Text block —

We would now need to investigate the feasibility of the mapped pattern with the original data and by checking with the situation of the smelter (location in valley, forested areas etc.). Moreover, we could discuss the result with a pollution expert to get more insight on the expected true pattern.
For random forest it is usually necessary to have a larger number of predictors to create smooth prediction surfaces. Therefore, we could also investigate if there are more relevant predictors for the study area.
2 Model assessment pH predictions Berne data set
In lab session 3 you computed predictions for topsoil pH in the Berne study area. We did not yet fully inspect the model performance.
Find your saved CSV file from session 3 or download the example
CSV.
Task 1
Create plots and metrics as you see fit. What is the model performance? Are there relevant problems?
Solution Task 1
d.val.berne <- read.csv("data/lab3-validation-set-ph-predictions.csv")
ggplot(d.val.berne, aes(x = pred.ph.0.10, y = ph.0.10)) +
geom_point() + geom_smooth(se=F) +
geom_abline (slope=1, intercept = 0, linetype = "dashed") +
coord_fixed(ratio = 1) + ylim(c(4.5,8.5)) + xlim(c(4.5,8.5)) +
ggtitle("Predictions from Lab 3")`geom_smooth()` using method = 'loess' and formula = 'y ~ x'
f.metrics(d.val.berne$ph.0.10, d.val.berne$pred.ph.0.10) me rmse r2
0.1015193 0.6183406 0.4519854 According to the help page of the berne data the validation data set was formed by data-splitting It was assigned at random by using weights to ensure even spatial coverage of the agricultural area.

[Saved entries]

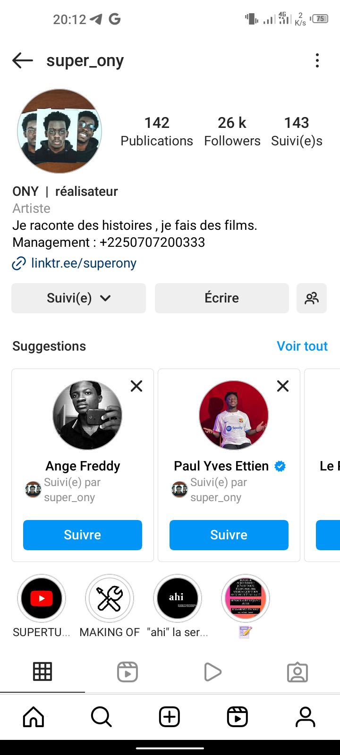Expand the Suivi(e) following dropdown
This screenshot has height=755, width=340.
[x=78, y=298]
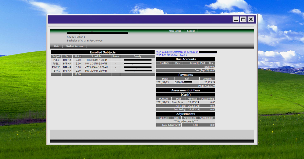Viewport: 304px width, 159px height.
Task: Click the Cash Basis description cell
Action: [x=177, y=102]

Tasks to complete —
a - Answer these questions about the lab text on pH predictions:
(i) What does random forest usually need in order to create smooth prediction surfaces?
(ii) For what soil property and study area were predictions computed in lab session 3?
(iii) According to the help page of the berne data, how was the validation data set formed?
b - Take the lab text on pH predictions further, picking up right after its last sentence.

Response list —
a -
(i) A larger number of predictors.
(ii) Topsoil pH in the Berne study area.
(iii) By data-splitting: it was assigned at random, using weights to ensure even spatial coverage of the agricultural area.

b -
Therefore, we get a decent estimate of the predictive performance of the model. If you check the point distribution, however, they are somewhat clustered and there are areas without any samples. We would now need to investigate if those “empty” areas are expected to be different. This could be done by checking the covariate value distributions and/or by discussing it with a soil surveyor that knows the area.
Regarding the results: We do not observe a marginal bias, however, it seems we have a slight conditional bias with values between 6–7 being under-predicted. In addition, largest and smallest values do not get predicted, it seems random forest smoothes the value range of the predictions compared to the value range of the observed response.
The RMSE, i.e. the standard deviation of the errors, is a bit more than half a pH unit (0.62). The R2 is only medium. Soil mapping studies, however, have often R2 in this range as variability of soils is large, often not enough samples are available to describe the full “diversity” and measurement error are considerable.